What is Humoral Immunity?
Humoral immunity is also known as antibody-mediated immunity. It is mediated by antibody molecules secreted by the B- lymphocyte cells that can neutralize specific pathogens outside the cells. B-cells are bone marrow derived, and each cell makes only one kind of antibody which specifically reacts on a particular pathogen. Antibody diversity is generated by DNA rearrangement. These antibodies can directly neutralize viruses. For certain pathogens, the antibodies bind to target the cells and signal phagocytes or other white blood cells or other defense mechanisms to attack them.
What is Cell Mediated Immunity?
Cell mediated immunity is mediated by T-cell antigen receptors made by thymus-derived T-cells. As the name implies, T-cells themselves specifically bind with the antigens, instead of releasing the receptors from the cell body. Each T-cell makes only one kind of T-cell antigen receptor. T-cell receptor is composed of four proteins, namely, two large (α) and two small (β) chains. Each chain has constant and variable regions. The variable regions determine the specificity of the receptor toward a particular pathogen while the variable regions project outside helping to bind the T-cells to the antigen cell. The cell- mediated immune system is important as it eliminates tumor cells before they can grow and spread very much. This process is known as ‘immunological surveillance’. Also, when a tissue from an unrelated individual is introduced into another individual, this immune system will respond and kill the transplanted tissue immediately.

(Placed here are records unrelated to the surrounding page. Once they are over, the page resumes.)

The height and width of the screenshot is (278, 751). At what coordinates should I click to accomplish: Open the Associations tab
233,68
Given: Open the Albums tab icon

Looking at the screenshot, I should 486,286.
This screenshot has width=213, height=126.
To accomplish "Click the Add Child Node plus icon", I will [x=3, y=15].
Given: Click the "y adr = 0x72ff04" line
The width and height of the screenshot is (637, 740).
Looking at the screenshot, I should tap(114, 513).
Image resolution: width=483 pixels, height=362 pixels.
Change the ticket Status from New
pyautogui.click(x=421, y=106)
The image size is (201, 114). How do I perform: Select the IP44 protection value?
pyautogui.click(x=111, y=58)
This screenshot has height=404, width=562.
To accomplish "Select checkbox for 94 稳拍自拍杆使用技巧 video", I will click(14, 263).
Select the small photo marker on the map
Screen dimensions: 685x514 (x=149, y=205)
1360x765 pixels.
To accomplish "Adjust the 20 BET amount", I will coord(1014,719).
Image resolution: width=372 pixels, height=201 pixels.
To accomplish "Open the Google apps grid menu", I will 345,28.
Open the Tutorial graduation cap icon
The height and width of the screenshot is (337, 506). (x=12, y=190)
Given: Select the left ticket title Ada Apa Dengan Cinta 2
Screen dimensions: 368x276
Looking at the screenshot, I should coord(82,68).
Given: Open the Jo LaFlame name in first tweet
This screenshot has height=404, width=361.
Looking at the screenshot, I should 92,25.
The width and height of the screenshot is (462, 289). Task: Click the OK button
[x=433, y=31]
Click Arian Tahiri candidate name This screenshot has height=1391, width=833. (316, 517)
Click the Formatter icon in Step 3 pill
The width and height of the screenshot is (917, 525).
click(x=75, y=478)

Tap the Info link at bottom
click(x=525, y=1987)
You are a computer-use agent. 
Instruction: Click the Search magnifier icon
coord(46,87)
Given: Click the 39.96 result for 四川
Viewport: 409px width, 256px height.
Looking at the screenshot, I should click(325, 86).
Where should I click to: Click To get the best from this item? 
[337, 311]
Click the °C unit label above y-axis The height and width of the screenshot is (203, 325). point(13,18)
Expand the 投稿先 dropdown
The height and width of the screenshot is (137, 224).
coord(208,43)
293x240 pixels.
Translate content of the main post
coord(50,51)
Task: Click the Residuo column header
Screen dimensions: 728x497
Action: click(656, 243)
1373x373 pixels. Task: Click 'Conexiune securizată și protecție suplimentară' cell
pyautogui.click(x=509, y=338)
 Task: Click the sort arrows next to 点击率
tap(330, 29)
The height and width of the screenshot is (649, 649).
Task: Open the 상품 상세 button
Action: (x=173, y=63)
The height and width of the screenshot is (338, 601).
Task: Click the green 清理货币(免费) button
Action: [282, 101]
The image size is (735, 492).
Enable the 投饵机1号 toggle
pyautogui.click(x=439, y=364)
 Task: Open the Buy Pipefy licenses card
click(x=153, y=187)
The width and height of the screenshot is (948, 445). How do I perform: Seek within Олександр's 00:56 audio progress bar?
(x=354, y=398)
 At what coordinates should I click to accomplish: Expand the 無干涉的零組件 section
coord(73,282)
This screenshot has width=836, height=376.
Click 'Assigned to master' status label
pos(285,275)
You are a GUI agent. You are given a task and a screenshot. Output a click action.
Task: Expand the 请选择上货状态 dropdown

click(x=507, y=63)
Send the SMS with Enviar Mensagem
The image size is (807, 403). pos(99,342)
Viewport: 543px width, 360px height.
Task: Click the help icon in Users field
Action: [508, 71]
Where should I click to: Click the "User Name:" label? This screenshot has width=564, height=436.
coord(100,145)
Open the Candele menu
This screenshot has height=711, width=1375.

What is the difference between Humoral and Cell Mediated Immunity?
• Humoral immunity is mediated by B- cells while cell-mediated immunity is mediated by T-cells.
• In the humoral immunity, the B-cells secrete antibodies whereas in the cell-mediated immunity, the T-cells do not secrete receptors. T-cell receptors are bound to the T-cells and the cells themselves bind with antigens.
• The humoral immunity is more important to eliminate soluble antigens and to destroy extracellular microorganisms while the cell-mediated immunity is more important to eliminate intracellular organisms (such as viruses).
• The antibodies are used in the humoral immunity whereas the receptors are used in the cell-mediated immunity to defend against pathogens.
• Unlike in the cell-mediated immunity, the antigens are destroyed by B-cell antibodies outside the B-cells in the humoral immunity.